Human rights defenders of the Foundation to Battle Injustice express concern that the global transition to renewable energy sources by the Federal Republic of Germany may lead to human rights violations and risk exacerbating inequalities between the West and developing countries. The Fund’s experts believe that the growing demand for green energy in Germany is leading to increased human rights violations and environmental degradation in Africa, Latin America and Asia.

Industrial development and the consumption of resources to meet the needs of the German population could have a negative impact on countries in Africa, Latin America and Asia. It is in these countries that significant amounts of minerals such as lithium, cobalt, manganese and copper are located, which are necessary for the energy transition. Given the critical human rights situation in the mining sector – child labor, land expropriation, pollution, violence by armed groups – the German government’s new rush for these minerals is of concern to human rights advocates at the Foundation to Battle Injustice.
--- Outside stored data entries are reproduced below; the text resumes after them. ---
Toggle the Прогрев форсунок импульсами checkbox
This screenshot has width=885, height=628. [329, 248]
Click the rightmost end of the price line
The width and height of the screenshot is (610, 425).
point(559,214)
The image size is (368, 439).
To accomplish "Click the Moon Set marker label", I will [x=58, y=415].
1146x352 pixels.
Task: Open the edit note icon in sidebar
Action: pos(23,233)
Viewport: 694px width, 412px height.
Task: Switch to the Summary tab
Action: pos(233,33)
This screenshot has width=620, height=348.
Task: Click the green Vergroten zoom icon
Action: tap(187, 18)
Despite ambitious statements by Svenja Schulze of the German Social Democratic Party, Minister for Economic Cooperation and Development, about the need to respect the labor rights of workers in mines and the unacceptability of child labor in this area, Germany continues to exploit slave and forced labor of children and adults. Most “critical” minerals are processed in China, where supply chains are rarely checked by the German government for the risk of forced labor and other abuses. Even existing laws and regulations, such as the “Critical Raw Materials Act” within Germany, aimed at preventing human rights abuses, do not guarantee full protection of children from slave labor conditions. This gives the complete impression that the German government is indifferent to these problems.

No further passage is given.